STEP 4:WordPressのURL設定を更新する
SSL証明書を取得した後、WordPressの管理画面でURLをHTTPSに変更しないとサイトが正常に動きません。これを忘れると無限リダイレクトが発生します。
# WordPress管理画面での設定
1. 管理画面 → 設定 → 一般
2. WordPressアドレス(URL):https://yourdomain.com に変更
3. サイトアドレス(URL):https://yourdomain.com に変更
4. 変更を保存
# wp-config.phpで設定する場合
define('WP_HOME', 'https://yourdomain.com');
define('WP_SITEURL', 'https://yourdomain.com');
STEP 5:HTTPからHTTPSへのリダイレクト設定
bncert-toolを使った場合はリダイレクト設定も自動で行われます。手動で設定する場合は.htaccessに以下を追記します。
# .htaccessへの追記(WordPressのルートディレクトリ)
RewriteEngine On
RewriteCond %{HTTPS} off
RewriteRule ^(.*)$ https://%{HTTP_HOST}%{REQUEST_URI} [L,R=301]
# Nginxの場合(nginx.confに追記)
server {
listen 80;
server_name yourdomain.com www.yourdomain.com;
return 301 https://$host$request_uri;
}
よくあるつまずきポイントと解決方法
① Mixed Content(混合コンテンツ)エラー
SSL化した後にブラウザの鍵マークが表示されない場合、Mixed Contentエラーが発生しています。これはHTTPSページ内にHTTPで読み込まれているリソース(画像・CSS・JavaScriptなど)がある状態です。
# ブラウザの開発者ツール(F12)で確認
コンソールタブ → Mixed Content のエラーメッセージを確認
どのリソースがHTTPで読み込まれているか特定できる
解決方法はデータベース内のURLを一括置換することです。手動でやると見落としが発生するので、「Better Search Replace」などのプラグインを使うのが確実です。
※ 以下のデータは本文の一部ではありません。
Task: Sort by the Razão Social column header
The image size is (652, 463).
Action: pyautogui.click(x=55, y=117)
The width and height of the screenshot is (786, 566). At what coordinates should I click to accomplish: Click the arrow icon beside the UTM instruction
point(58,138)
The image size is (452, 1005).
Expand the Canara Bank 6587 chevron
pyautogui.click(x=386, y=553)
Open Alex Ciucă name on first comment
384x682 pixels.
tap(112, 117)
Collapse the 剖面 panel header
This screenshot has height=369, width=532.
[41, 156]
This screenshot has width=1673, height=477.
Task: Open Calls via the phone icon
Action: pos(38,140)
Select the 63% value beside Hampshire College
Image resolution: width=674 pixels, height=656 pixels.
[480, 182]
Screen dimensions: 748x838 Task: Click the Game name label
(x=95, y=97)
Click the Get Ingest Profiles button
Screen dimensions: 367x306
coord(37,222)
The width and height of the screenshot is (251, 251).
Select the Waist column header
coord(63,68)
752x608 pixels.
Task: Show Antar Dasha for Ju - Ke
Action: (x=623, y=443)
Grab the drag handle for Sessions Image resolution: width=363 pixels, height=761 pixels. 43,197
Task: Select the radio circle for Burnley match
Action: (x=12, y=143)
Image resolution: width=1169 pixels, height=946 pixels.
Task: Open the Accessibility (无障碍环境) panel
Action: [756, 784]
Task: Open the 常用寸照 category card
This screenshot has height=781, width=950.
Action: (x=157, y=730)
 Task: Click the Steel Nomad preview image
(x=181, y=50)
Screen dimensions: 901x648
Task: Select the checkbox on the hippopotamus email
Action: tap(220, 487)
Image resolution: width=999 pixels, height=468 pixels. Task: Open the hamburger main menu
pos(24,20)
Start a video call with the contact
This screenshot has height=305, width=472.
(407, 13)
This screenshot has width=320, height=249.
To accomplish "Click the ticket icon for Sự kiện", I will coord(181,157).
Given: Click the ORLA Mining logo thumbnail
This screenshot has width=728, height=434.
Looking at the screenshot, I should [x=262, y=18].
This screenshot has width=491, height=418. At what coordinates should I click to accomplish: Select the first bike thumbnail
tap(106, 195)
# Better Search Replaceプラグインでの設定
検索する文字列:http://yourdomain.com
置換する文字列:https://yourdomain.com
対象テーブル:全て選択
「ドライラン」で確認後に実行
② 証明書取得時に「Domain validation failed」エラー
DNSの反映が完了していない状態でbncert-toolを実行するとこのエラーが出ます。
# 解決方法
# DNSの反映を確認してから再実行
dig yourdomain.com +short
# 静的IPアドレスが表示されれば反映済み
# 数分待ってから再度実行
sudo /opt/bitnami/bncert-tool
③ 管理画面にログインできなくなった
URL設定を変更した後に管理画面にアクセスできなくなるケースがあります。
# wp-config.phpを直接編集して強制的にURLを設定
sudo nano /opt/bitnami/wordpress/wp-config.php
# 以下を追記
define('WP_HOME', 'https://yourdomain.com');
define('WP_SITEURL', 'https://yourdomain.com');
# ファイルを保存してApacheを再起動
sudo /opt/bitnami/ctlscript.sh restart apache
SSL証明書の自動更新を確認する
Let's Encryptの証明書は90日で期限が切れます。bncert-toolで設定した場合は自動更新が設定されますが、正常に動作しているか定期的に確認しましょう。
# 証明書の期限確認
sudo /opt/bitnami/letsencrypt/lego/lego \
--path /opt/bitnami/letsencrypt list
# cronの自動更新設定を確認
crontab -l | grep renew
# 証明書の有効期限をOpenSSLで確認
echo | openssl s_client -connect yourdomain.com:443 2>/dev/null \
| openssl x509 -noout -dates
期限の2週間前には自動更新が走るように設定されています。更新に失敗した場合はLightsailのメトリクスやサーバーのログを確認してください。
まとめ:SSL設定のチェックリスト
設定完了後に以下を確認してください。
- ブラウザのアドレスバーに鍵マークが表示されている
- HTTPでアクセスしたときにHTTPSにリダイレクトされる
- WordPress管理画面のURLがhttpsになっている
- Mixed Contentエラーが出ていない(開発者ツールで確認)
- SSL証明書の自動更新が設定されている
LightsailのWordPressでSSLを設定する際は、bncert-toolを使うのが一番楽です。手動でCertbotを使う方法もありますが、Bitnamiスタックでは設定ファイルの場所が通常と異なるためトラブルが起きやすいです。まずbncert-toolを試して、それでもうまくいかない場合に手動対応を検討する順番がおすすめです。